Unit 3- Bivariate Data Flashcards
What is bivariate data and what associations do we identify and describe?
Bivariate data is data that has two variables and is therefore collected in pairs.
We focus on: associations between two numerical values or categorical values.
What are explanatory vs response variables.
- Explanatory variable: these are independent and are used to explain or predict a difference in the response variable.
- Response variable: these are dependant and is explained by the explanatory variable.
What are scatterplots and their purpose?
Scatterplots display two variables with scattered data points. This allows us to identify if there is a clear association.
Associations:
- directions are positive or negative
- form is linear or non-linear
- strength is weak, moderate, strong.
Explain Pearson’s correlation coefficient.
This is (r).
- shows the strength of a relationship.
- only valid for linear relations.
-ve or +ve shows the direction.
- closer to 1 or -1 is perfectly strong.
What are the strength categories of Pearson’s correlation coefficient.
(for +ve or -ve)
0.75-1 strong
0.5-0.75 moderate
0.25-0.5 weak
less than 0.25 no association
Explain the coefficient of determination.
This is (R^2)
- the proportion of the total variation that can be explained by the linear relationship.

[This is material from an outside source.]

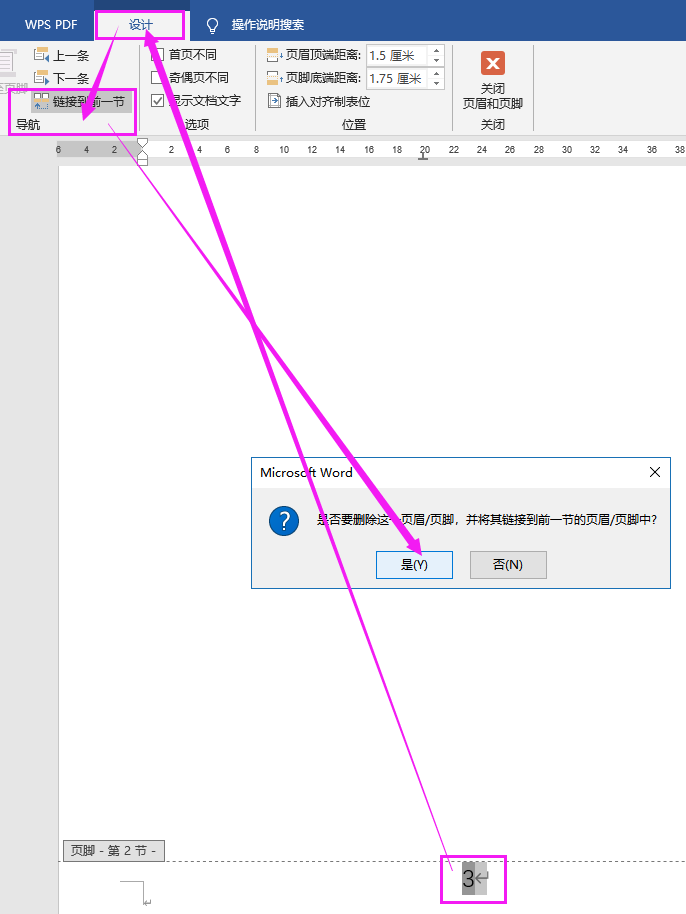Enable the 首页不同 checkbox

- e.g. R^2 value of 0.94 means 94% of variation is explained.
Explain least-squares regression line.
(Line of best fit.)
given by y=a+bx
y= response variable
a= y int
b= gradient
x= explanatory variable
to find b, b=r x (s(y)/s(x))
r= correlation coefficient
s(y)= sample standard deviation of y vals
s(x)= sample standard deviation of x vals
to find a, a= y(mean)-b(mean) times x(mean)
y= mean of y vals
b= slope
x= mean of x vals
Explain residual plots.
These verify if it is appropriate to fit a linear model to bivariate data.

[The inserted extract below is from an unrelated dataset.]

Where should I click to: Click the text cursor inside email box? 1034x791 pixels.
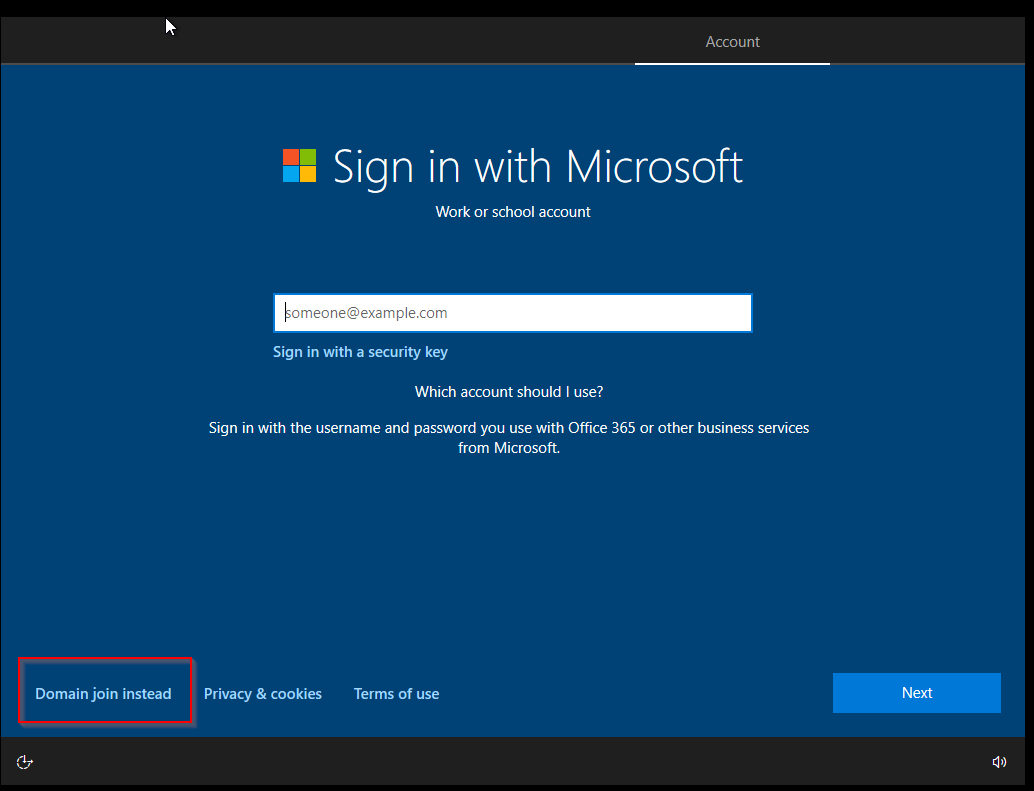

- this is a graph of the residuals against the explanatory variable.
- a good residual plot is when the dots are evenly spread and no pattern is evident.
Explain Association vs Causation.
Correlation does not imply causation.
- just because two variables might display an association, it does not guarantee a cause-and-effect relationship.

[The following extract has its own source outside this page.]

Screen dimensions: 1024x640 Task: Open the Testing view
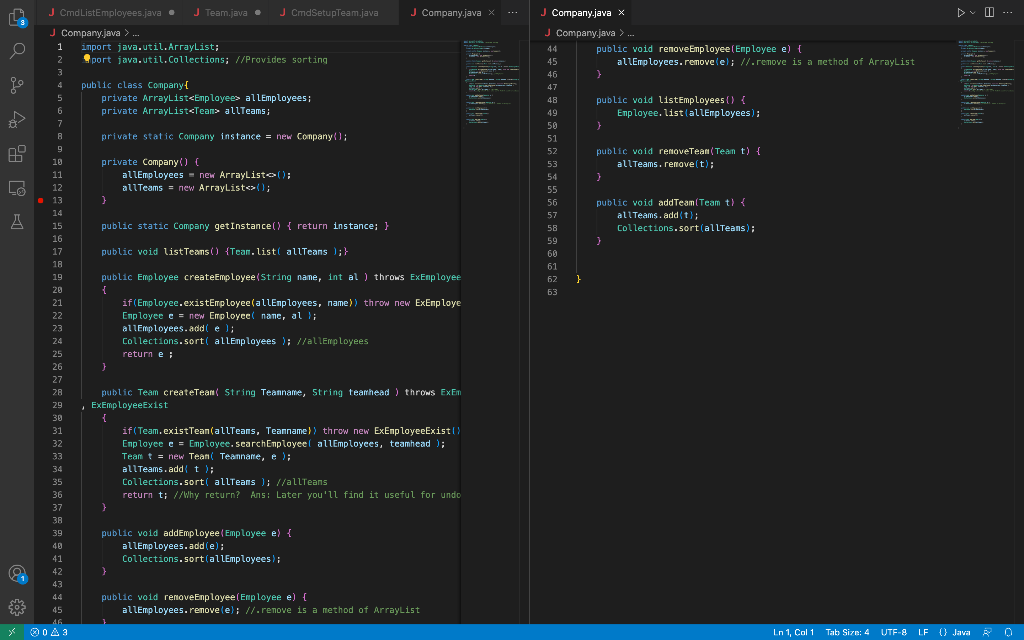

- both variables may be responding to a third variable
- or this is simply a coincidence.
What are the equations for a residual Plot?
(residual is explanatory on x axis and residuals on y axis)
First find predicted y values: Use regression formula and sub the actual x values into the x in the equation and find the y.
Residuals: actual y value - predicted y value
What is an extrapolation vs interpolation?
Extrapolation is outside the dataset. Interpolation is inside of this.
Try to do both in exam. If it is inside dataset use your graph and look at where a value would be. Otherwise use the regression eqn and sub this in.
If it says use graph, then use a diagram to find a value. Otherwise just use algebra. Its good to do both though.
How do we see our reasonability?
Use extrapolation and interpolation and see if the graph matches the algebra.
How do you calculate r and R squared on the scientific calculator?
Mode- [2] stat- [2] A+BX (insert data into table)
[AC]- [1] shift- [3] r
to find R^2 just square this value